START Information shown

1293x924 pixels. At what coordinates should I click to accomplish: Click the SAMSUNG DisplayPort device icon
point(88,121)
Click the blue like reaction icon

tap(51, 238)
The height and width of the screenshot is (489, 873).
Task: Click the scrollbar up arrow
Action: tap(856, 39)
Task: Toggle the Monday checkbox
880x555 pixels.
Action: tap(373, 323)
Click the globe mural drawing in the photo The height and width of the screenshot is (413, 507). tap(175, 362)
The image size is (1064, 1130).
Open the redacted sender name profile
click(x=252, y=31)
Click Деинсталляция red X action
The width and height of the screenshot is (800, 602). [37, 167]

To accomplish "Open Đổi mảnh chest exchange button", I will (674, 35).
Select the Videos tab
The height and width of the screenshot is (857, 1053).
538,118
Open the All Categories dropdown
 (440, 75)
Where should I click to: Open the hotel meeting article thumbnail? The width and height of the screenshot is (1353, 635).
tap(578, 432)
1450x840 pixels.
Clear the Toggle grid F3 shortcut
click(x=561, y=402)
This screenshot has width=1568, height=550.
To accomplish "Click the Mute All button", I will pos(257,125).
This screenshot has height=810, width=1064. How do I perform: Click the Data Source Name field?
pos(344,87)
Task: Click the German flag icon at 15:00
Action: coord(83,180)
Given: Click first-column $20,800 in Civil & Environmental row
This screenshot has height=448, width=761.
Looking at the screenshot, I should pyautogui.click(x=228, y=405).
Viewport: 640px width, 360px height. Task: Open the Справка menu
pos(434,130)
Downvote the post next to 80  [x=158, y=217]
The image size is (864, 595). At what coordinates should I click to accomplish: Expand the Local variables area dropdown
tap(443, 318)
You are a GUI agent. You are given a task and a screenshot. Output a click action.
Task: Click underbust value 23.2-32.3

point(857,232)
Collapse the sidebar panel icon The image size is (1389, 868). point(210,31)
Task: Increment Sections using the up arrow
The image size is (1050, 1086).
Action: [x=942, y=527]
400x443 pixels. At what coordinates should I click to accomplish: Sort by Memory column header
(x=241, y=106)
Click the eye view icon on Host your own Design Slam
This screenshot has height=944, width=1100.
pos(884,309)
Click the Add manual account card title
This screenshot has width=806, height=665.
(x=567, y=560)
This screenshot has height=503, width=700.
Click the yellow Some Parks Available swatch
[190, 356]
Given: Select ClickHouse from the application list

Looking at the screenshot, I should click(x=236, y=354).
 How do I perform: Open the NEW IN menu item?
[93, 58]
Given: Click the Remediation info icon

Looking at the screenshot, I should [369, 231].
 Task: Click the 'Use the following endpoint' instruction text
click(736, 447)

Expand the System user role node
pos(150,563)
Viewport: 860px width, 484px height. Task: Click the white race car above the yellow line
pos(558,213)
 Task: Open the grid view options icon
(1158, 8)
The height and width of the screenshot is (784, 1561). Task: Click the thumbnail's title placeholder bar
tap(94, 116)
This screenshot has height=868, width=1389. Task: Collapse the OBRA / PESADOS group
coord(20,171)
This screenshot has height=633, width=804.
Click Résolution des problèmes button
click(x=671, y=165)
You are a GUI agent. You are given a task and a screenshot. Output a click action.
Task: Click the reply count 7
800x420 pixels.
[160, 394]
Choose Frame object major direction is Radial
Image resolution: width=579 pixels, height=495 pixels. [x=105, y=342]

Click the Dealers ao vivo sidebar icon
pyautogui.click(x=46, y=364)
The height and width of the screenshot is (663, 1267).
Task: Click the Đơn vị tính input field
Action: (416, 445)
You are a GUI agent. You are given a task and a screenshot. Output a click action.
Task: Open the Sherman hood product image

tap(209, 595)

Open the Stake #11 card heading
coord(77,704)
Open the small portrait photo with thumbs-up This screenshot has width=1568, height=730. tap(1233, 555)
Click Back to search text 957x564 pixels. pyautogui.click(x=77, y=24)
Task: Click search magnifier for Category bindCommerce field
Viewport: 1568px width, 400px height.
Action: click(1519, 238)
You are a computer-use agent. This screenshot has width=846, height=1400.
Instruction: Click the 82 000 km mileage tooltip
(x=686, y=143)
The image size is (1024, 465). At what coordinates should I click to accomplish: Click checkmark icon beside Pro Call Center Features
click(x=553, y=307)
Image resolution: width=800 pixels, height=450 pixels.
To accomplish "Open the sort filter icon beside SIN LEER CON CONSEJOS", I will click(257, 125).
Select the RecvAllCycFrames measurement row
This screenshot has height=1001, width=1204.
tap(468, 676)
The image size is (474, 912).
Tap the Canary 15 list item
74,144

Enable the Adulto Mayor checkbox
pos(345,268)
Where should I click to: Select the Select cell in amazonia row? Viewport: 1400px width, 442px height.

END Information shown

• _Problem requirements_
The output should match the records above exactly, entry for entry.

• _Answer below_
1293x924 pixels. At what coordinates should I click to accomplish: Click the SAMSUNG DisplayPort device icon
point(88,121)
Click the blue like reaction icon

tap(51, 238)
The height and width of the screenshot is (489, 873).
Task: Click the scrollbar up arrow
Action: tap(856, 39)
Task: Toggle the Monday checkbox
880x555 pixels.
Action: tap(373, 323)
Click the globe mural drawing in the photo The height and width of the screenshot is (413, 507). tap(175, 362)
The image size is (1064, 1130).
Open the redacted sender name profile
click(x=252, y=31)
Click Деинсталляция red X action
The width and height of the screenshot is (800, 602). [37, 167]

To accomplish "Open Đổi mảnh chest exchange button", I will (674, 35).
Select the Videos tab
The height and width of the screenshot is (857, 1053).
538,118
Open the All Categories dropdown
 (440, 75)
Where should I click to: Open the hotel meeting article thumbnail? The width and height of the screenshot is (1353, 635).
tap(578, 432)
1450x840 pixels.
Clear the Toggle grid F3 shortcut
click(x=561, y=402)
This screenshot has width=1568, height=550.
To accomplish "Click the Mute All button", I will pos(257,125).
This screenshot has height=810, width=1064. How do I perform: Click the Data Source Name field?
pos(344,87)
Task: Click the German flag icon at 15:00
Action: coord(83,180)
Given: Click first-column $20,800 in Civil & Environmental row
This screenshot has height=448, width=761.
Looking at the screenshot, I should pyautogui.click(x=228, y=405).
Viewport: 640px width, 360px height. Task: Open the Справка menu
pos(434,130)
Downvote the post next to 80  [x=158, y=217]
The image size is (864, 595). At what coordinates should I click to accomplish: Expand the Local variables area dropdown
tap(443, 318)
You are a GUI agent. You are given a task and a screenshot. Output a click action.
Task: Click underbust value 23.2-32.3

point(857,232)
Collapse the sidebar panel icon The image size is (1389, 868). point(210,31)
Task: Increment Sections using the up arrow
The image size is (1050, 1086).
Action: [x=942, y=527]
400x443 pixels. At what coordinates should I click to accomplish: Sort by Memory column header
(x=241, y=106)
Click the eye view icon on Host your own Design Slam
This screenshot has height=944, width=1100.
pos(884,309)
Click the Add manual account card title
This screenshot has width=806, height=665.
(x=567, y=560)
This screenshot has height=503, width=700.
Click the yellow Some Parks Available swatch
[190, 356]
Given: Select ClickHouse from the application list

Looking at the screenshot, I should click(x=236, y=354).
 How do I perform: Open the NEW IN menu item?
[93, 58]
Given: Click the Remediation info icon

Looking at the screenshot, I should [369, 231].
 Task: Click the 'Use the following endpoint' instruction text
click(736, 447)

Expand the System user role node
pos(150,563)
Viewport: 860px width, 484px height. Task: Click the white race car above the yellow line
pos(558,213)
 Task: Open the grid view options icon
(1158, 8)
The height and width of the screenshot is (784, 1561). Task: Click the thumbnail's title placeholder bar
tap(94, 116)
This screenshot has height=868, width=1389. Task: Collapse the OBRA / PESADOS group
coord(20,171)
This screenshot has height=633, width=804.
Click Résolution des problèmes button
click(x=671, y=165)
You are a GUI agent. You are given a task and a screenshot. Output a click action.
Task: Click the reply count 7
800x420 pixels.
[160, 394]
Choose Frame object major direction is Radial
Image resolution: width=579 pixels, height=495 pixels. [x=105, y=342]

Click the Dealers ao vivo sidebar icon
pyautogui.click(x=46, y=364)
The height and width of the screenshot is (663, 1267).
Task: Click the Đơn vị tính input field
Action: (416, 445)
You are a GUI agent. You are given a task and a screenshot. Output a click action.
Task: Open the Sherman hood product image

tap(209, 595)

Open the Stake #11 card heading
coord(77,704)
Open the small portrait photo with thumbs-up This screenshot has width=1568, height=730. tap(1233, 555)
Click Back to search text 957x564 pixels. pyautogui.click(x=77, y=24)
Task: Click search magnifier for Category bindCommerce field
Viewport: 1568px width, 400px height.
Action: click(1519, 238)
You are a computer-use agent. This screenshot has width=846, height=1400.
Instruction: Click the 82 000 km mileage tooltip
(x=686, y=143)
The image size is (1024, 465). At what coordinates should I click to accomplish: Click checkmark icon beside Pro Call Center Features
click(x=553, y=307)
Image resolution: width=800 pixels, height=450 pixels.
To accomplish "Open the sort filter icon beside SIN LEER CON CONSEJOS", I will click(257, 125).
Select the RecvAllCycFrames measurement row
This screenshot has height=1001, width=1204.
tap(468, 676)
The image size is (474, 912).
Tap the Canary 15 list item
74,144

Enable the Adulto Mayor checkbox
pos(345,268)
Where should I click to: Select the Select cell in amazonia row? Viewport: 1400px width, 442px height.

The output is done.